Data-driven machine learning methods have the potential to dramatically accelerate the rate of materials design over conventional human-guided approaches. These methods would help identify or, in the case of generative models, even create novel crystal structures of materials with a set of specified functional properties to then be synthesized or isolated in the laboratory. For crystal structure generation, a key bottleneck lies in developing suitable atomic structure fingerprints or representations for the machine learning model, analogous to the graph-based or SMILES representations used in molecular generation. However, finding data-efficient representations that are invariant to translations, rotations, and permutations, while remaining invertible to the Cartesian atomic coordinates remains an ongoing challenge. Here, we propose an alternative approach to this problem by taking existing non-invertible representations with the desired invariances and developing an algorithm to reconstruct the atomic coordinates through gradient-based optimization using automatic differentiation. This can then be coupled to a generative machine learning model which generates new materials within the representation space, rather than in the data-inefficient Cartesian space. In this work, we implement this end-to-end structure generation approach using atom-centered symmetry functions as the representation and conditional variational autoencoders as the generative model. We are able to successfully generate novel and valid atomic structures of sub-nanometer Pt nanoparticles as a proof of concept.
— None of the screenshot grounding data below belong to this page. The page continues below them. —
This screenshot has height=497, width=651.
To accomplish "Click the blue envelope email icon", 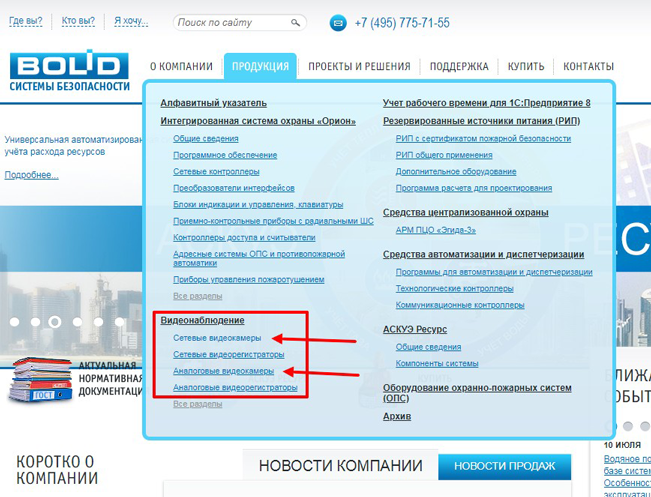I will tap(337, 22).
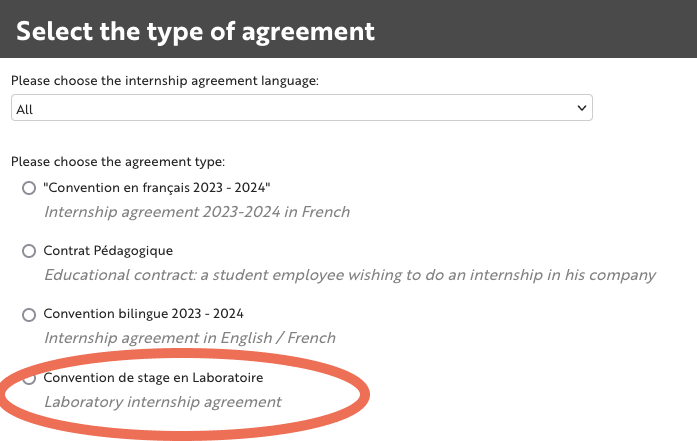This screenshot has height=441, width=697.
Task: Click the 'Educational contract' description line
Action: coord(350,275)
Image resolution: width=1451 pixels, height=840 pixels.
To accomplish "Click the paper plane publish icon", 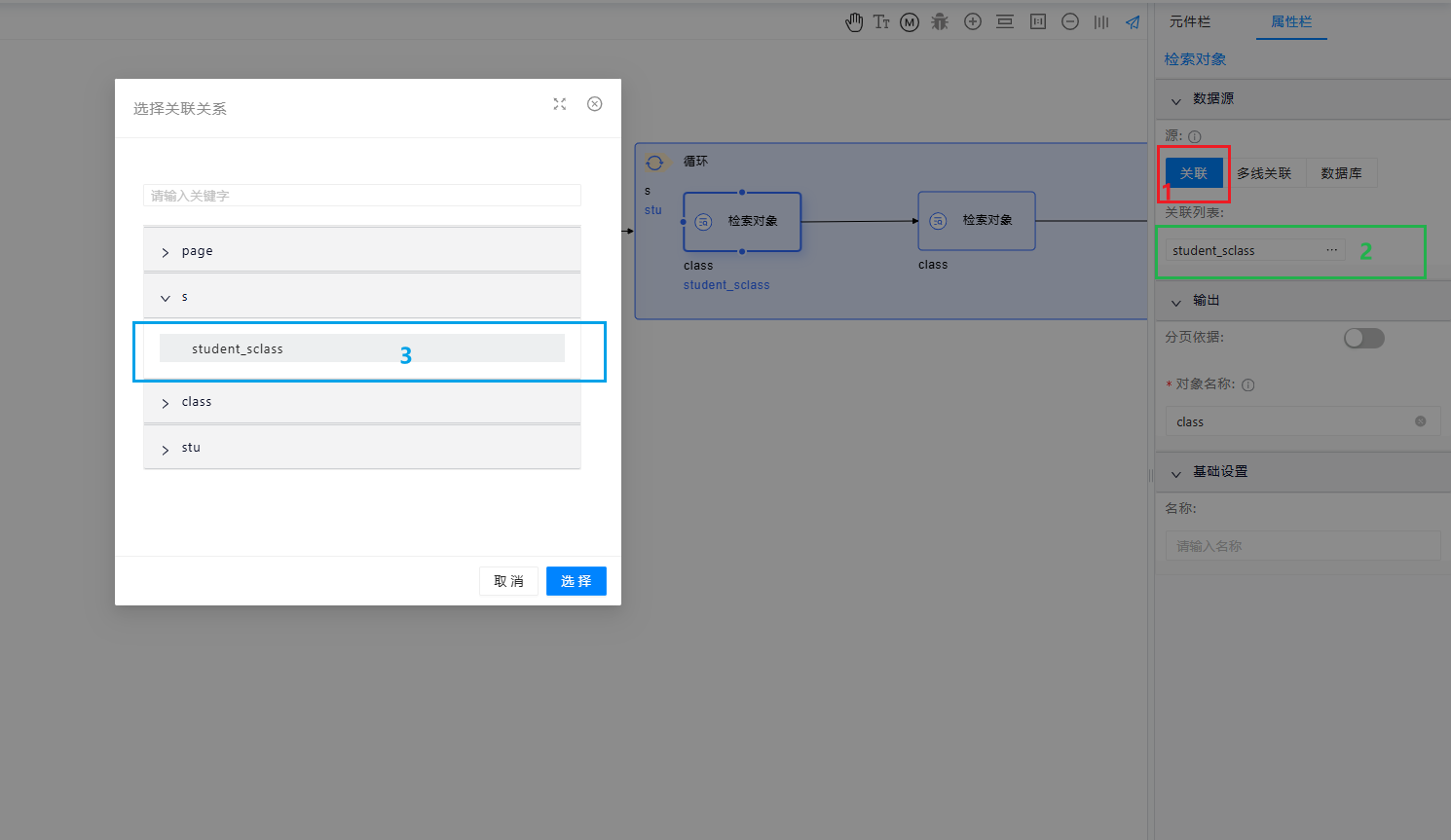I will [x=1133, y=21].
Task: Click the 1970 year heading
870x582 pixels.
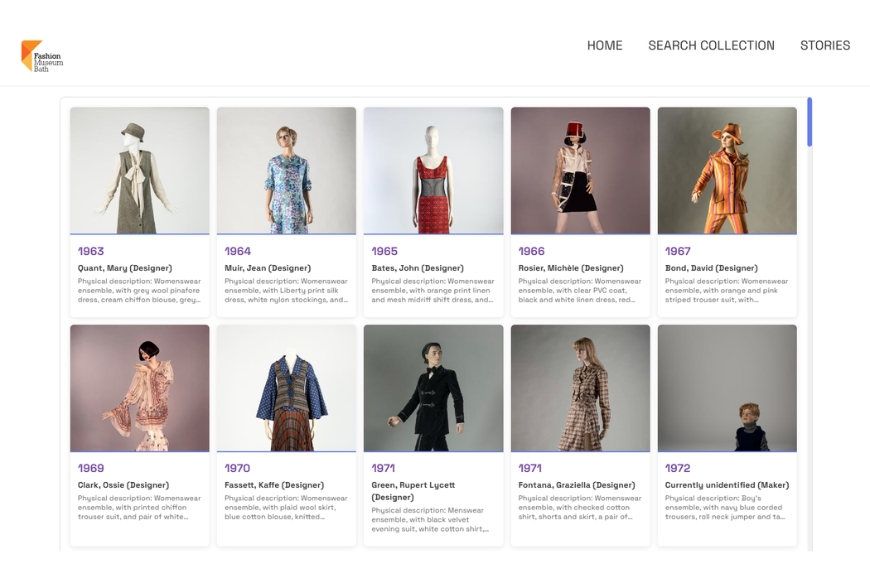Action: pos(237,468)
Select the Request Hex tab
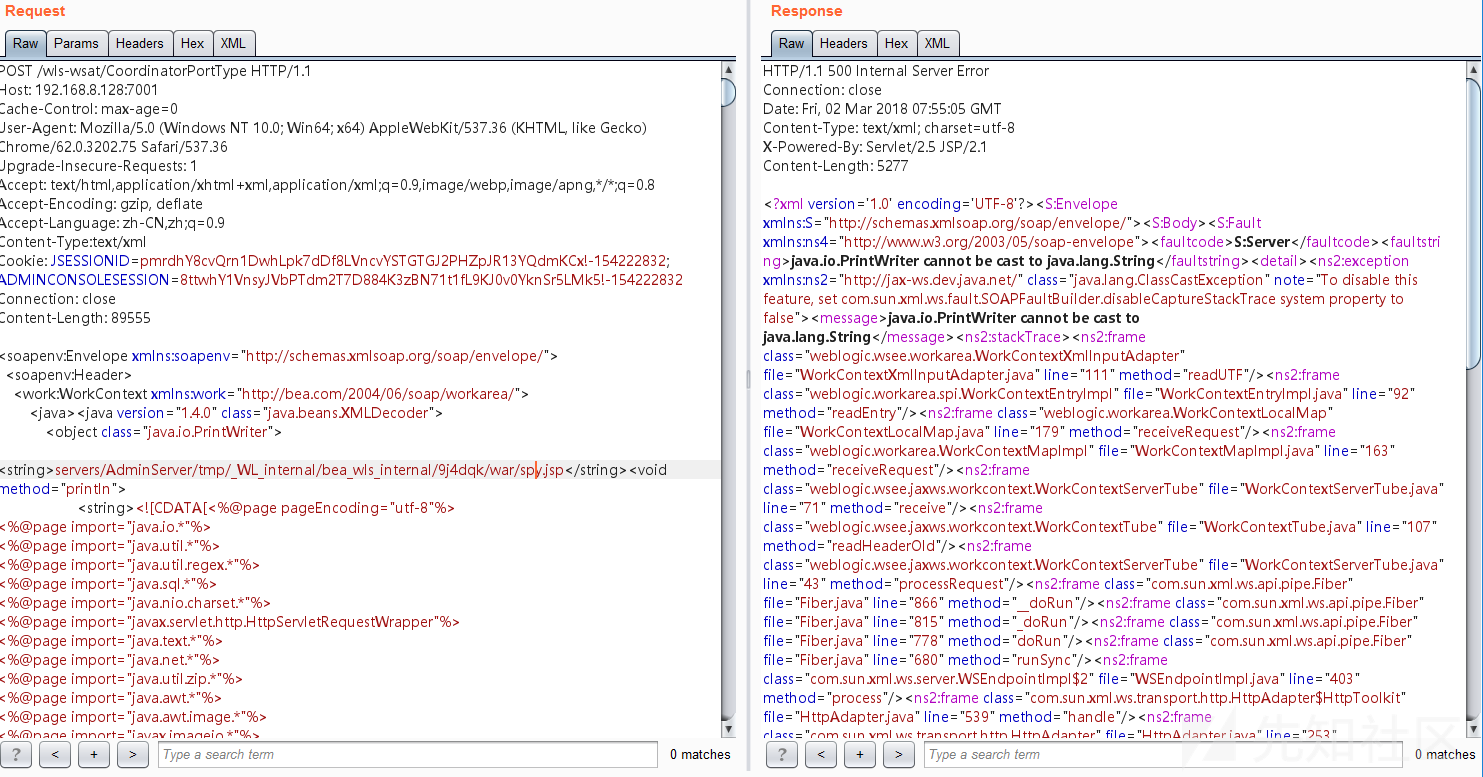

Furthermore, this method can be readily extended to any suitable structural representation, thereby providing a powerful, generalizable framework towards structure-based generation.

MTRL-SCIMar 3, 2025
Pre-training Graph Neural Networks with Structural Fingerprints for Materials Discovery

Shuyi Jia, Shitij Govil, Manav Ramprasad et al.

In recent years, pre-trained graph neural networks (GNNs) have been developed as general models which can be effectively fine-tuned for various potential downstream tasks in materials science, and have shown significant improvements in accuracy and data efficiency. The most widely used pre-training methods currently involve either supervised training to fit a general force field or self-supervised training by denoising atomic structures equilibrium. Both methods require datasets generated from quantum mechanical calculations, which quickly become intractable when scaling to larger datasets. Here we propose a novel pre-training objective which instead uses cheaply-computed structural fingerprints as targets while maintaining comparable performance across a range of different structural descriptors. Our experiments show this approach can act as a general strategy for pre-training GNNs with application towards large scale foundational models for atomistic data.

MTRL-SCIJun 19, 2024
LLMatDesign: Autonomous Materials Discovery with Large Language Models

Shuyi Jia, Chao Zhang, Victor Fung

Discovering new materials can have significant scientific and technological implications but remains a challenging problem today due to the enormity of the chemical space. Recent advances in machine learning have enabled data-driven methods to rapidly screen or generate promising materials, but these methods still depend heavily on very large quantities of training data and often lack the flexibility and chemical understanding often desired in materials discovery. We introduce LLMatDesign, a novel language-based framework for interpretable materials design powered by large language models (LLMs). LLMatDesign utilizes LLM agents to translate human instructions, apply modifications to materials, and evaluate outcomes using provided tools. By incorporating self-reflection on its previous decisions, LLMatDesign adapts rapidly to new tasks and conditions in a zero-shot manner. A systematic evaluation of LLMatDesign on several materials design tasks, in silico, validates LLMatDesign's effectiveness in developing new materials with user-defined target properties in the small data regime. Our framework demonstrates the remarkable potential of autonomous LLM-guided materials discovery in the computational setting and towards self-driving laboratories in the future.